LIST OF TASKS
1. Answer these from the Tom Michel interview, one line each, marked (a), (b), (c):
(a) In what business did Michel work before insurance and finance?
(b) How long has Michel's career lasted?
(c) What kind of coverage became a priority during the pandemic?
2. Please write the next part of the Tom Michel interview, starting after its final line.

TEXT BLOCK

Tom Michel got his baptism by pandemic in 2020 when, as president-elect of the National Association of Insurance and Financial Advisors, he was responsible for NAIFA’s annual conference.
The association’s first virtual conference went well, but it was only a part of the year of the pivot that everybody experienced.
In Michel’s case, besides working with NAIFA, he was helping his agency, Michel Financial Group, cope with the pandemic. He and his wife, Kim, lead the agency they have had in West Los Angeles for several years, following Michel’s long career as an agent and agency manager, starting with Connecticut Mutual and ending up with New York Life.
As with many other agents, life insurance and finance were not where Michel’s career began. He worked in the auto aftermarket business, where he was feeling stifled. He remembered his father’s advice of being your own boss and eventually ended up in the advising business because he liked how the essence of insurance and finance was helping people.
Michel credits NAIFA with giving him support throughout his 35-year career and helping him roll with all the changes he has seen in that career. As he faces his year of leading the association as president, Michel sees a whole new world of challenges, the pandemic being only one of them.
One of the key challenges for NAIFA and Michel’s own agency is bringing in new people who will be successful. Recruiting is tough at any time, but in this interview with Publisher Paul Feldman, Michel tells how some basic values inform his recruiting and his success.
FELDMAN: How has your business been doing during the pandemic?
MICHEL: There’s no doubt it’s hurt. People just aren’t as willing to meet with you in this business. That’s a pretty big deal. We’ve even had some cases where we had people who were agreeing to buy insurance, and then they weren’t comfortable going through an exam.
But, that being said, I think it’s hurt the newer advisor more than the senior advisor, strictly because the more senior advisor has had that book to fall back on. We have a couple of RIAs who do a fair amount of business, and they’re having one of their best years ever because they’re trying to take advantage of the market.
And, all of a sudden, long-term care has become a priority. So, it took a pandemic to realize that long-term care was an issue. We even had some people buy life insurance because they felt now they were more susceptible to passing away because of the pandemic. So it’s triggered some of that thought process.
FELDMAN: Do you think you’re going to go back to in-person as much as you did before the pandemic? Or do you think that you’re going to stick to doing more meetings via Zoom?
MICHEL: I’m an in-person guy. Zoom is nice, but I really like getting to know the people as much as I can. If it’s their office, it’s learning about their business. If it’s their home, which you don’t do that much, learning about their family. Even though there are some Zoom calls where the dog runs across the back and the child wants to sit on their lap. It’s still not quite the same.
That being said, Zoom and these other platforms are here to stay, there’s no doubt. It’s definitely a very efficient way to do business. It may even be a way to do your introductory call, and then as you move along in the process be there. But I still think people want to look you in the eye and Zoom is adequate, but it’s not.
FELDMAN: What kind of challenges do you see coming up in 2021?

SUPPLIED MATERIAL
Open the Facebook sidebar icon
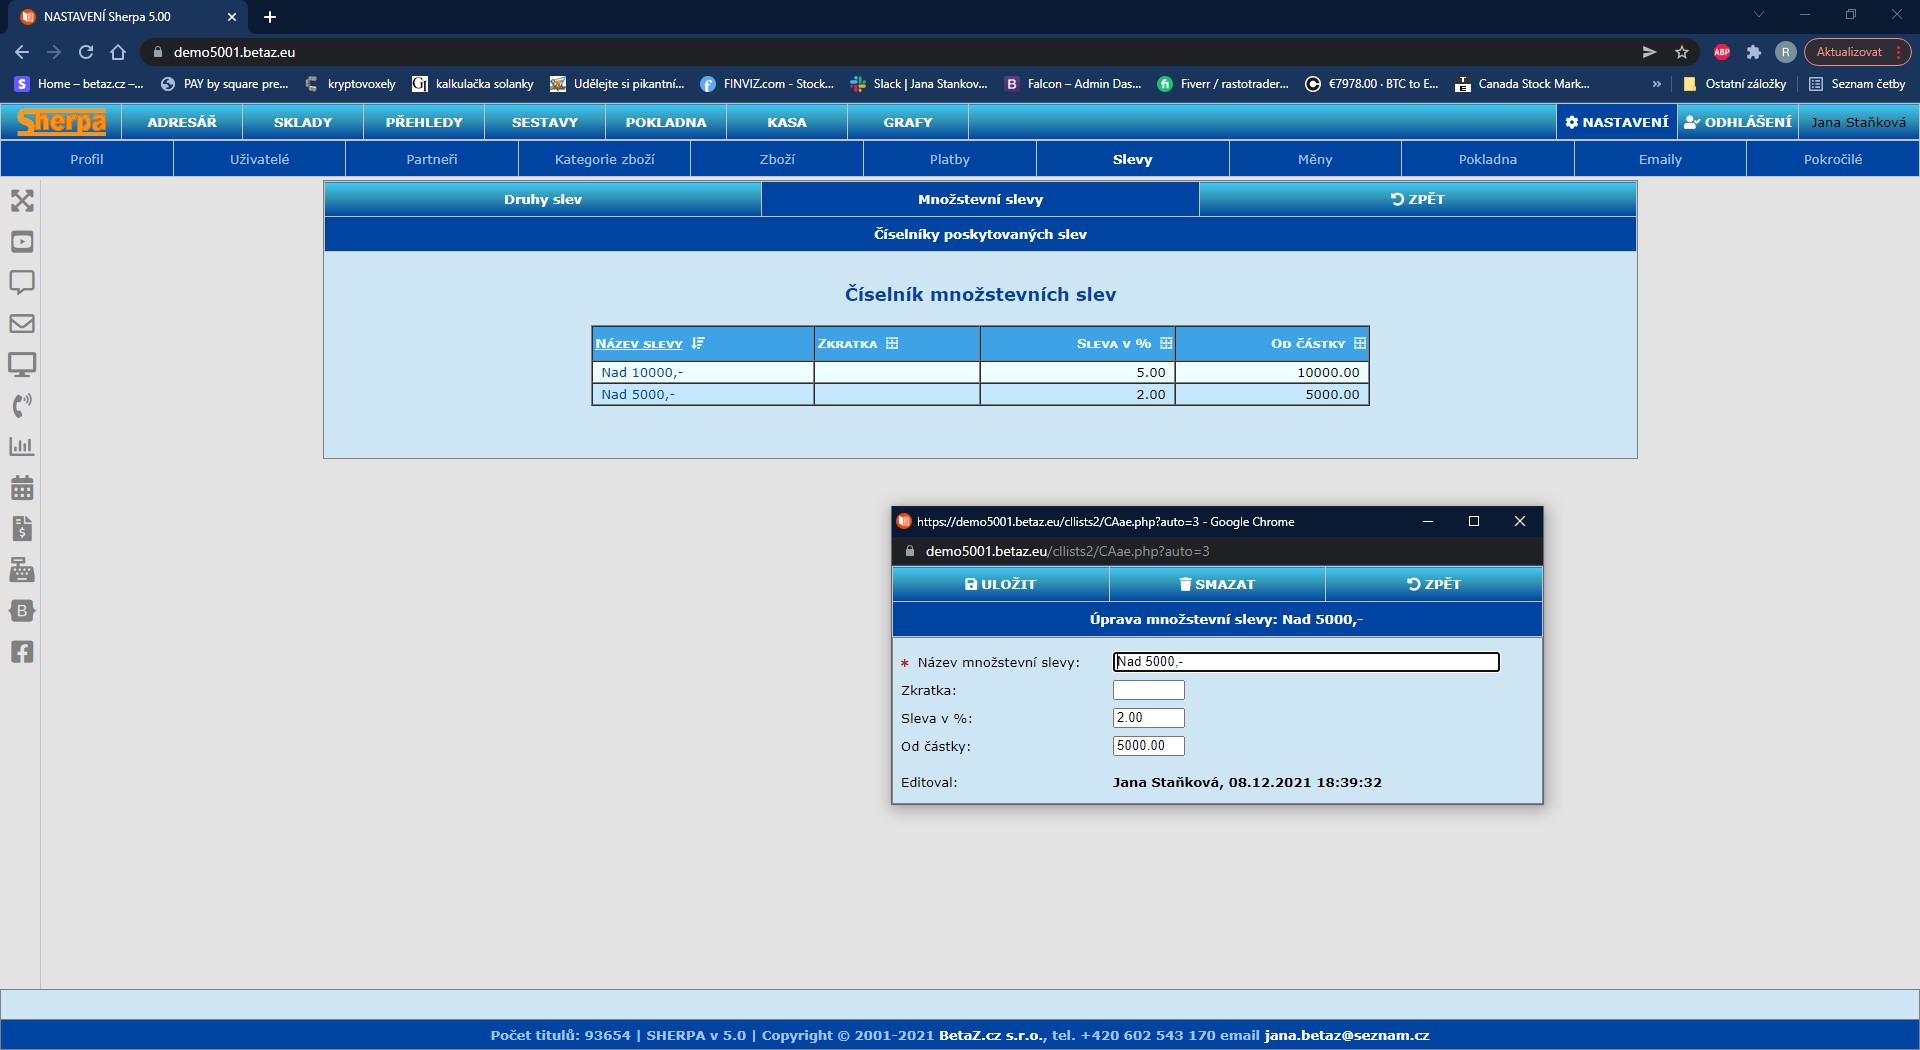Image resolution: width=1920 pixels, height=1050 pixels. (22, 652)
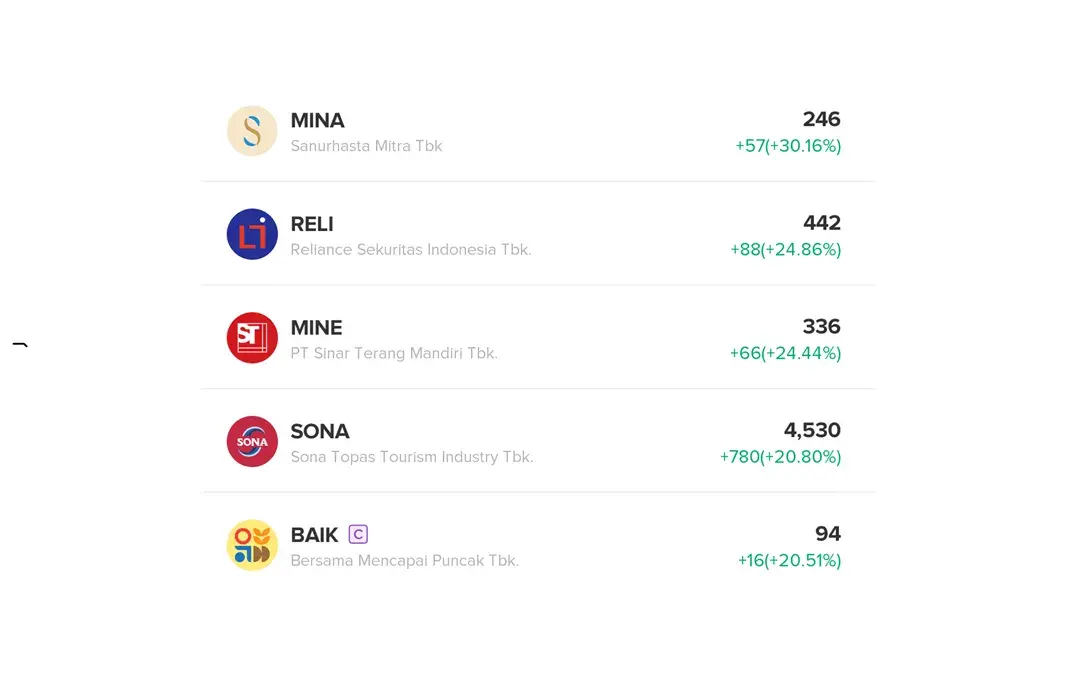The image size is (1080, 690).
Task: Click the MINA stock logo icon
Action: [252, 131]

==

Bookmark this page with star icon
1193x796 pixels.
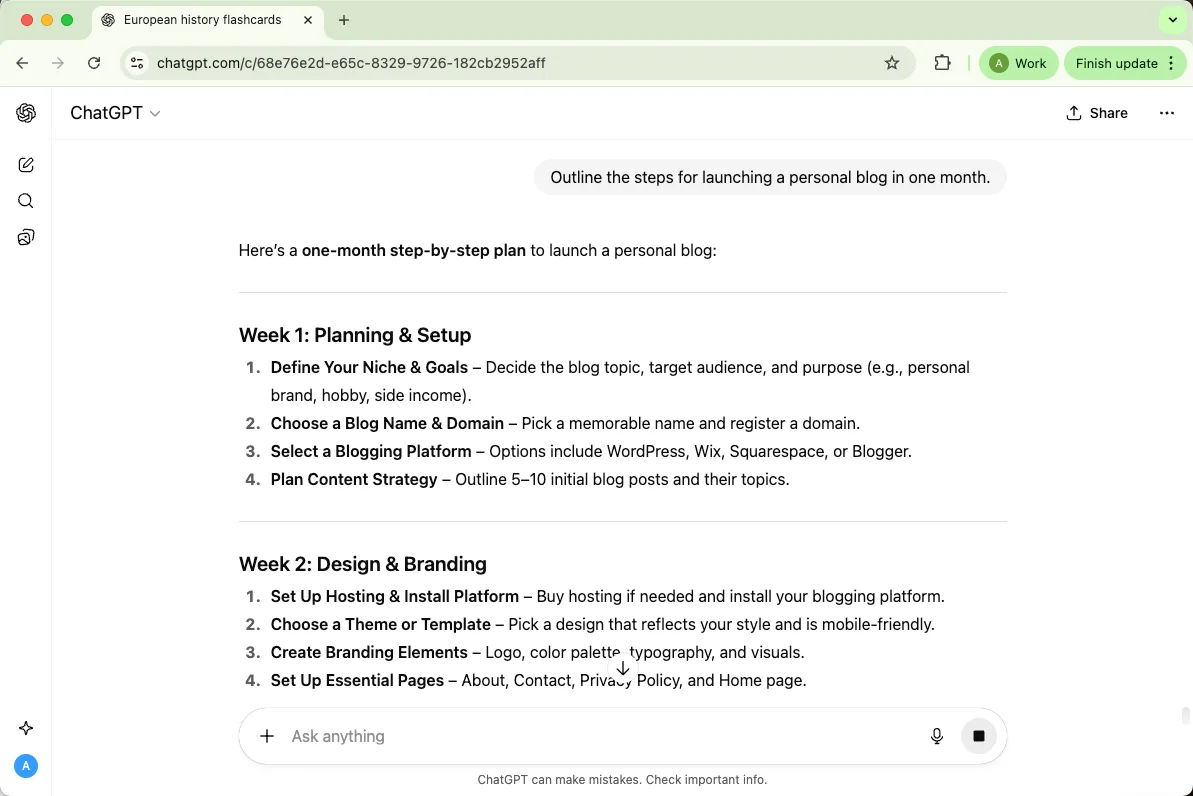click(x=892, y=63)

==

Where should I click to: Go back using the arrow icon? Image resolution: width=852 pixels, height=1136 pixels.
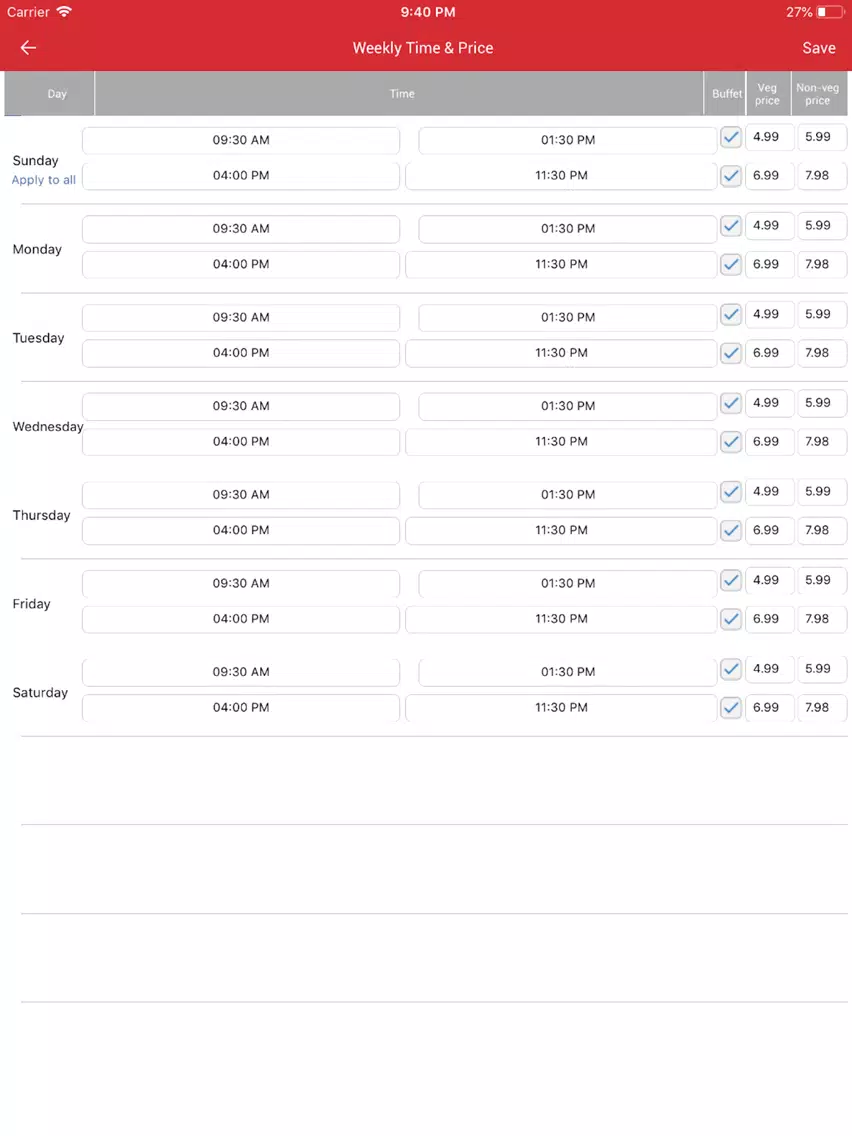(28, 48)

RESPONSE LIST
1.
(a) The auto aftermarket business
(b) 35 years
(c) Long-term care

2.
MICHEL: I still think some are the same. I don’t want to play doctor, but I do think this is going to linger for longer than some think. And actually, I think it depends on the ZIP code. There are some places where they seem to think it’s over. Here in California, we’re still buckled up pretty good. [This interview was conducted in mid-December.]
I do think with the vaccinations starting to roll out, that it will give people some sense of positivity that they can now start to go back to normal because there’s going to be an underlying push to get back to normal, not just going out to restaurants and not just mingling. But just doing business as we will.
We still have to be very careful. I respect this thing greatly. But I think you’re going to see a real shift, I think from the first half of the year to the second half of the year. Because I think you know and I know, really you’re talking about cabin fever. This is nuts.
FELDMAN: One of the things that we struggle with in this industry is getting new blood into it. What are some strategies that you have found to be successful over the years? And how can the industry do better at attracting new people?
MICHEL: I think for years we did not do a good enough job of being more diverse and more inclusive. We have made a conscientious effort now. But it’s just words — diversity and inclusion — and it’s got to be action.
We partner with Ohio National and a number of other carriers that have great materials, not just in language but for target markets. Ohio National has done a great job there.
First of all, we have to think more diverse and be more inclusive. People do business with people they know generally and who they like and who are similar to them. I don’t think any of those characteristics will ever change. My client looks a lot different than that of the 25-year-old new advisor in my office.
The second thing we have to do is we have to let people understand how important this is and understand what a fulfilling life it is to help people every day.
I think we talk too much about if you do this and you do that, then you will make this. And the problem we have seen over the years I’ve been recruiting is you get some pretty sharp people coming out of colleges, and there is a sense of immediate gratification. They want to be successful now, and the thought of building something is foreign. So you have to show them the importance of building something. And I think a lot of my peers sometimes don’t focus on that. I don’t want to throw them under the bus.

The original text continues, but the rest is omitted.